Like Wittgenstein, we suggest that “the limits of my language means the limits of my
world” (Wittgenstein, 1922/1960, p. 62). Whilst doing so we adhere for instance to a
realist stance to language as human, physical and mental capacity which differ from
animals and have evolved for at least 3000 years, possibly since the origins of homo
sapiens 200,000 years ago.
We also position our research in the context of a reality where geographical, socioeconomic and political factors impact directly and indirectly on reasons for migration
and multilingualism. But our critical realism also includes the, for critical researchers
underpinning “challenge of the taken for granted” (Finlay and Ballinger, 2006, p. 258).

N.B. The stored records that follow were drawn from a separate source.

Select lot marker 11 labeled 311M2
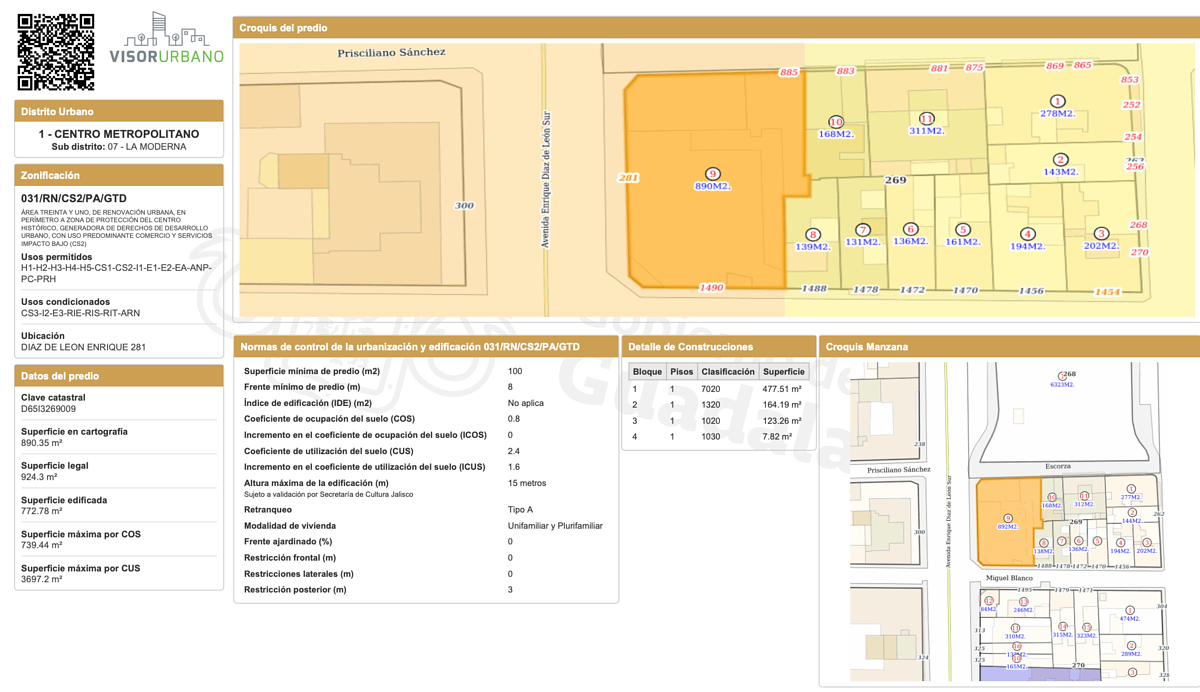 (926, 120)
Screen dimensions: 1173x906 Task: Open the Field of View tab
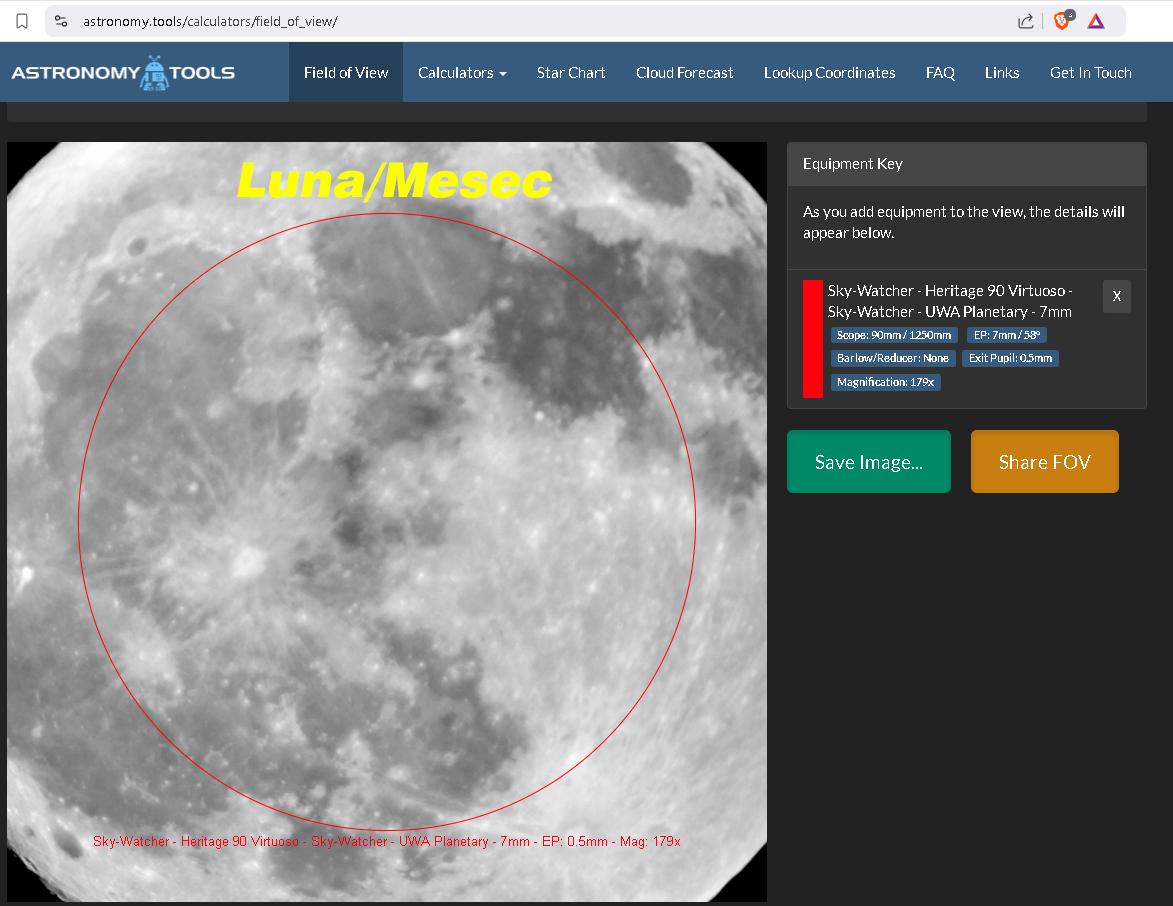[346, 73]
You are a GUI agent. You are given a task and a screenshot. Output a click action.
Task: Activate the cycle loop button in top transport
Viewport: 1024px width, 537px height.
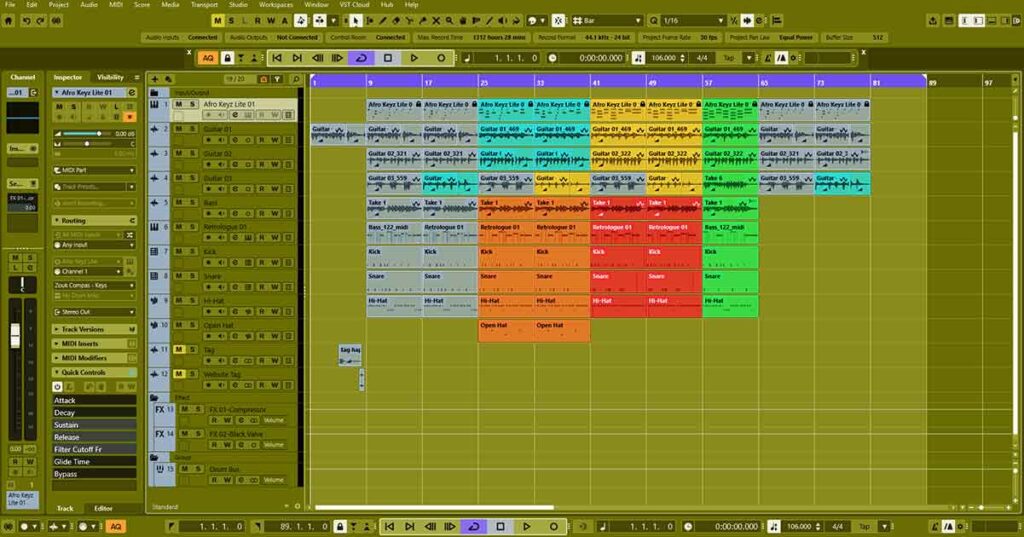coord(361,58)
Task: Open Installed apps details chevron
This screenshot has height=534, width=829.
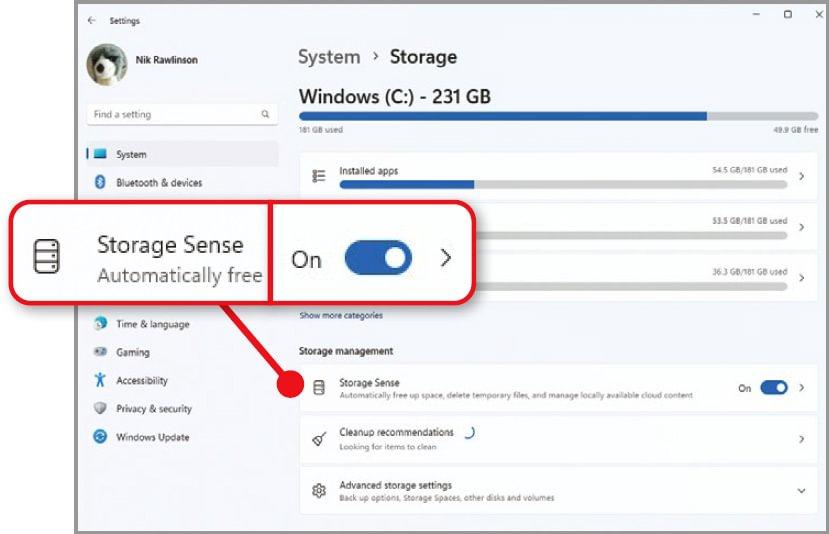Action: 802,176
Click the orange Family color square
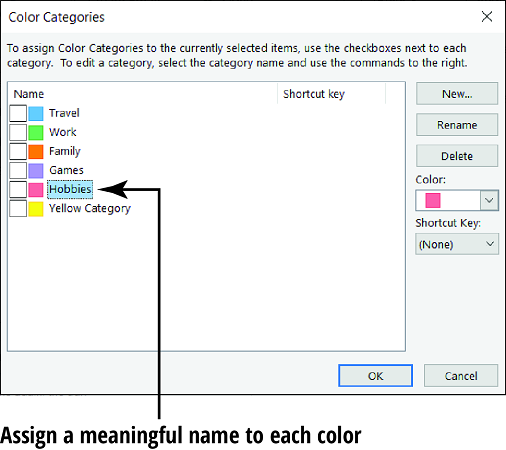 pos(36,151)
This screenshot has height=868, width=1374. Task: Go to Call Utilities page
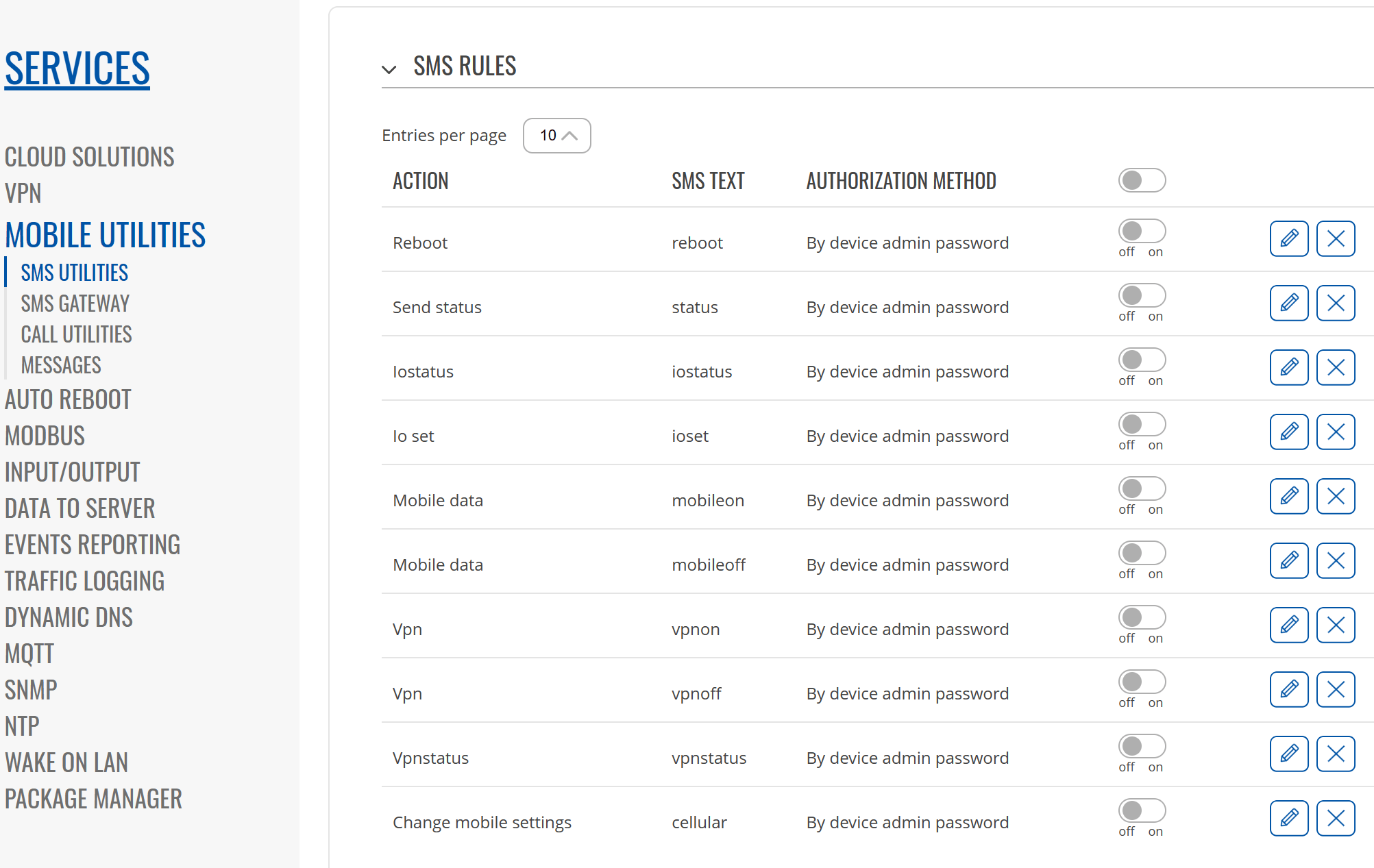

The earlier mentioned idea that the “limits of my language means the limits of my
world” also involves an understanding of language as “subjective, judgement laden
and culturally embedded” (Williams, 2007, p. 84). This assumption underpins our
research. We aim to contribute with knowledge into what Polkinghorne (1991) refers
to as ‘narrative truths’. Seeking to “conceptualize the self as a narrative or story, rather
than as a substance, brings to light the temporal and developmental dimension of
human existence”, asserts Polkinghorne (1991, p. 141). We are bringing this ‘lens’ on
the individual’s way of organising events; our own included, into the research into
therapists’ accounts of their experiences from training.
The study into the impact of training in multilingual therapy straddles two stages.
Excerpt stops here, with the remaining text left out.